**What the exercise asks**
Go through the entries below and write each one out exactly.

**Data to use**

......

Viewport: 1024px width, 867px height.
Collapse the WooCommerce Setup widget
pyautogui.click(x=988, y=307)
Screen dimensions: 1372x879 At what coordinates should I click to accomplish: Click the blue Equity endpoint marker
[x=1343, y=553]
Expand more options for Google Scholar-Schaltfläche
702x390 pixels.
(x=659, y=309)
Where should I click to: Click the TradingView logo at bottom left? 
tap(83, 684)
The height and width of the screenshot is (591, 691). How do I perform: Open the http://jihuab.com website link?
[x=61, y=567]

......

**Final answer**
Viewport: 1024px width, 867px height.
Collapse the WooCommerce Setup widget
pyautogui.click(x=988, y=307)
Screen dimensions: 1372x879 At what coordinates should I click to accomplish: Click the blue Equity endpoint marker
[x=1343, y=553]
Expand more options for Google Scholar-Schaltfläche
702x390 pixels.
(x=659, y=309)
Where should I click to: Click the TradingView logo at bottom left? 
tap(83, 684)
The height and width of the screenshot is (591, 691). How do I perform: Open the http://jihuab.com website link?
[x=61, y=567]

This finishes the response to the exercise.